▸ **WRITTEN REQUEST**:
Extract the lines of the entries below, from the one containing "Click bottom-left right-arrow" down to the one containing "I will pos(560,60).", inclusive, and reproduce them word for word with nothing else.

▸ **GIVEN RECORDS**:
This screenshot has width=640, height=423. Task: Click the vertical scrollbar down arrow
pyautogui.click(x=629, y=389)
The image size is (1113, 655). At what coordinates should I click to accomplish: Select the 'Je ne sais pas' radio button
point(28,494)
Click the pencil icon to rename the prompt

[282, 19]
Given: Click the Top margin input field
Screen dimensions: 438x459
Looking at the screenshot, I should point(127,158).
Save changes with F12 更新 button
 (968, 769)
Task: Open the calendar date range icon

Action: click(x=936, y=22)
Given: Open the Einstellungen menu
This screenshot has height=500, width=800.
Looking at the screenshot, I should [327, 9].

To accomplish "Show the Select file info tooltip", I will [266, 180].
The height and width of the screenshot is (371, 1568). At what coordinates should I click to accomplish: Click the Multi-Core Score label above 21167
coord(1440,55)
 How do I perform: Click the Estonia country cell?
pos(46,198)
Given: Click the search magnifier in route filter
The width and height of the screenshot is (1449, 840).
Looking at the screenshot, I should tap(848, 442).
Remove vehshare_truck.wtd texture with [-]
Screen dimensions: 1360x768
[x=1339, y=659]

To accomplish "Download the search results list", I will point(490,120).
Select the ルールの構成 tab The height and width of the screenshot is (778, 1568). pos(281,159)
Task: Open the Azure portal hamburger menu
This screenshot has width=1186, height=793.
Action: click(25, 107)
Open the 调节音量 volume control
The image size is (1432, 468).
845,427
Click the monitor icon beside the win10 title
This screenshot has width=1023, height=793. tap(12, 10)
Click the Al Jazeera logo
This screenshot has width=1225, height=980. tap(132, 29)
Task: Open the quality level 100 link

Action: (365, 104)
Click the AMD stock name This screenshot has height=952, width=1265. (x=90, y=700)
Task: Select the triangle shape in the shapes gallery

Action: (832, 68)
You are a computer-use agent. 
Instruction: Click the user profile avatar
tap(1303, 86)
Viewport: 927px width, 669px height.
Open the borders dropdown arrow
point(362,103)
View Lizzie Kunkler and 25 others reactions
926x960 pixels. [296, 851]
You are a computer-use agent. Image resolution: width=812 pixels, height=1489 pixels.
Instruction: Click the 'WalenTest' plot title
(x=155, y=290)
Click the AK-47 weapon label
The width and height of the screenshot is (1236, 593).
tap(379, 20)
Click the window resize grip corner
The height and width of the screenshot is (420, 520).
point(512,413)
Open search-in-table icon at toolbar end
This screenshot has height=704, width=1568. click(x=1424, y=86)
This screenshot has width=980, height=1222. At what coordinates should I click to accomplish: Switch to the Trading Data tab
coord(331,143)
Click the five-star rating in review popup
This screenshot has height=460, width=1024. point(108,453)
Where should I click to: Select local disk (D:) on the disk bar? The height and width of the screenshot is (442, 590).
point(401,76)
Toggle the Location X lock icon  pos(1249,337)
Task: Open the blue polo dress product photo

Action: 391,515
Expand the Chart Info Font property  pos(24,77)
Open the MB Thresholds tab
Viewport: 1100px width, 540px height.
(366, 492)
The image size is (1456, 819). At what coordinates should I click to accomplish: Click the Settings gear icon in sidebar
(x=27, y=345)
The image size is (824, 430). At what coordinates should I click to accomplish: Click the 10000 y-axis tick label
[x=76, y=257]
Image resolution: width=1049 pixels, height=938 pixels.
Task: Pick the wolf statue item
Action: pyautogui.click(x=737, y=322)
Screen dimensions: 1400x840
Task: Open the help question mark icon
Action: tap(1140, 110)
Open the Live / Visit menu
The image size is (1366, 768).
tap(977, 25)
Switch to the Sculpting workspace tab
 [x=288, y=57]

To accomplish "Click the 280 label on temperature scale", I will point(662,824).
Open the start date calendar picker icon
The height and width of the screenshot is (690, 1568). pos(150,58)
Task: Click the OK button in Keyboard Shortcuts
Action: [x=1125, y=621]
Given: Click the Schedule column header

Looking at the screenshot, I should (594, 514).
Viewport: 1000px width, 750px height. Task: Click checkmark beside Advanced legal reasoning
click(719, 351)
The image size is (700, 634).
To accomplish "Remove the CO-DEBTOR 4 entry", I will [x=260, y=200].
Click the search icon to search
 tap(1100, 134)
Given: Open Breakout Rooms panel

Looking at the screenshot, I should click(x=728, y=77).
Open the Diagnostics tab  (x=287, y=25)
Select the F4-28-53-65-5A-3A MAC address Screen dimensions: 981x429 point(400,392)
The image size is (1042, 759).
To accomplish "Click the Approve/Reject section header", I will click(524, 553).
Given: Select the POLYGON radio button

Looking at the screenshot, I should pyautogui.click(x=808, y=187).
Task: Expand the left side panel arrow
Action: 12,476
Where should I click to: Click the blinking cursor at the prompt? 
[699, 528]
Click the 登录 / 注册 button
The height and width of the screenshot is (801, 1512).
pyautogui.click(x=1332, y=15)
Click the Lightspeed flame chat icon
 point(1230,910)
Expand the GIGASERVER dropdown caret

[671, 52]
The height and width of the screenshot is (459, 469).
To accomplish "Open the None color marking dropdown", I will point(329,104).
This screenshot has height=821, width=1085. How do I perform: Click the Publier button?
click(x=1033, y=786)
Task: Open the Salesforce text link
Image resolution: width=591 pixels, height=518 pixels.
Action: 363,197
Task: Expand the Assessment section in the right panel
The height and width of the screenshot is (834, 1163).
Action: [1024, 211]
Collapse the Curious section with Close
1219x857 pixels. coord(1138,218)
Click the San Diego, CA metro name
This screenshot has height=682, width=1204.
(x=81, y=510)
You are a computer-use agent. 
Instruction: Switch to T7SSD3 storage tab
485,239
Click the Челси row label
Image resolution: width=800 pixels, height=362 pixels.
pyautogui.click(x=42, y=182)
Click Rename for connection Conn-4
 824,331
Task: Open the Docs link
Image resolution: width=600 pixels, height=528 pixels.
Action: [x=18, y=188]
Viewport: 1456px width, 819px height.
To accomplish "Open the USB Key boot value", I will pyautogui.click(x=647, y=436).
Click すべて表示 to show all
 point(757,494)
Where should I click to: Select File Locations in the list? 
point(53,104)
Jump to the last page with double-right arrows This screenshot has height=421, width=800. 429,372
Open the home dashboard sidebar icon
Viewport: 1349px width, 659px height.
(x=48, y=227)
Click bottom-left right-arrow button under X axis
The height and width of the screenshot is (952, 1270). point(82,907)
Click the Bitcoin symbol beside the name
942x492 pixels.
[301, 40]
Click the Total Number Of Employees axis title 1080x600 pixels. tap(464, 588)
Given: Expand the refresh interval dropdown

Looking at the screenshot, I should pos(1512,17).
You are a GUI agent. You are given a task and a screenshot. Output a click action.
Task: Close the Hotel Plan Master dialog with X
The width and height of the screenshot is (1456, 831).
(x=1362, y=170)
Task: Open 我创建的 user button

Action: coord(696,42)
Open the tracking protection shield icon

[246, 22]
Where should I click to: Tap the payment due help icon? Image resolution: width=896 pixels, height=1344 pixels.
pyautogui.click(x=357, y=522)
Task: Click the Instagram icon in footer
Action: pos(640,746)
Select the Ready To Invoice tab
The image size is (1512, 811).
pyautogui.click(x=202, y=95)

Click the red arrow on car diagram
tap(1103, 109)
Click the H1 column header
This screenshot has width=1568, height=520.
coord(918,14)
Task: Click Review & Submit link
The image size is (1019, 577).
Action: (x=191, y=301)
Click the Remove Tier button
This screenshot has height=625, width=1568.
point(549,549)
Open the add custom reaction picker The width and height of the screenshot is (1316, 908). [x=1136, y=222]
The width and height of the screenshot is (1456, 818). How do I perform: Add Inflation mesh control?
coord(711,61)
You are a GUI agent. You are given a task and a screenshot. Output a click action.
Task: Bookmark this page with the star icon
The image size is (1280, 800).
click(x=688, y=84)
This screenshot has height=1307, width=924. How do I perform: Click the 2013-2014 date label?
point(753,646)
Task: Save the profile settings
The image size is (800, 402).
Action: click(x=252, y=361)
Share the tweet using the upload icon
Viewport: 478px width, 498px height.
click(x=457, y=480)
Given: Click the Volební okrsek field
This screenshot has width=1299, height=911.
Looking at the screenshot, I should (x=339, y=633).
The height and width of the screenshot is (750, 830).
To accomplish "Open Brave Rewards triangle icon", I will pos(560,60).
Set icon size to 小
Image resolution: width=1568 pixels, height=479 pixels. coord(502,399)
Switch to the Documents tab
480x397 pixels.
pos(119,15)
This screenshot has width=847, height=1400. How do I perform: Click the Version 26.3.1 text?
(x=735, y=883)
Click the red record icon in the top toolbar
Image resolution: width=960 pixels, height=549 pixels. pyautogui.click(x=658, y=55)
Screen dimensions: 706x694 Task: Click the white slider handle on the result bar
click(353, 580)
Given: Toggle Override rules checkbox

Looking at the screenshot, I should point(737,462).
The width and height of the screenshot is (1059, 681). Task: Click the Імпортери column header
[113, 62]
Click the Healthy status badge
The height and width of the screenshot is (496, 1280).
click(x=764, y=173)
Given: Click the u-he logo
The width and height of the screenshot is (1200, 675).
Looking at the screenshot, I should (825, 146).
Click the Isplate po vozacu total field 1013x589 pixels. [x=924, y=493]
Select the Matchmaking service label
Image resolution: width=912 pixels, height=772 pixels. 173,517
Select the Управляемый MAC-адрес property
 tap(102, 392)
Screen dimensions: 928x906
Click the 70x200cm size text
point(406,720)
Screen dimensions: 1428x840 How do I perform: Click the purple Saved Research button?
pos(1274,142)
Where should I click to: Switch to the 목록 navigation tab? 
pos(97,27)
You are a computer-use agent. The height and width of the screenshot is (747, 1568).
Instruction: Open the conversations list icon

▸ **WRITTEN RESPONSE**:
Click bottom-left right-arrow button under X axis
The height and width of the screenshot is (952, 1270). point(82,907)
Click the Bitcoin symbol beside the name
942x492 pixels.
[301, 40]
Click the Total Number Of Employees axis title 1080x600 pixels. tap(464, 588)
Given: Expand the refresh interval dropdown

Looking at the screenshot, I should pos(1512,17).
You are a GUI agent. You are given a task and a screenshot. Output a click action.
Task: Close the Hotel Plan Master dialog with X
The width and height of the screenshot is (1456, 831).
(x=1362, y=170)
Task: Open 我创建的 user button

Action: coord(696,42)
Open the tracking protection shield icon

[246, 22]
Where should I click to: Tap the payment due help icon? Image resolution: width=896 pixels, height=1344 pixels.
pyautogui.click(x=357, y=522)
Task: Click the Instagram icon in footer
Action: pos(640,746)
Select the Ready To Invoice tab
The image size is (1512, 811).
pyautogui.click(x=202, y=95)

Click the red arrow on car diagram
tap(1103, 109)
Click the H1 column header
This screenshot has width=1568, height=520.
coord(918,14)
Task: Click Review & Submit link
The image size is (1019, 577).
Action: (x=191, y=301)
Click the Remove Tier button
This screenshot has height=625, width=1568.
point(549,549)
Open the add custom reaction picker The width and height of the screenshot is (1316, 908). [x=1136, y=222]
The width and height of the screenshot is (1456, 818). How do I perform: Add Inflation mesh control?
coord(711,61)
You are a GUI agent. You are given a task and a screenshot. Output a click action.
Task: Bookmark this page with the star icon
The image size is (1280, 800).
click(x=688, y=84)
This screenshot has height=1307, width=924. How do I perform: Click the 2013-2014 date label?
point(753,646)
Task: Save the profile settings
The image size is (800, 402).
Action: click(x=252, y=361)
Share the tweet using the upload icon
Viewport: 478px width, 498px height.
click(x=457, y=480)
Given: Click the Volební okrsek field
This screenshot has width=1299, height=911.
Looking at the screenshot, I should (x=339, y=633).
The height and width of the screenshot is (750, 830).
To accomplish "Open Brave Rewards triangle icon", I will pos(560,60).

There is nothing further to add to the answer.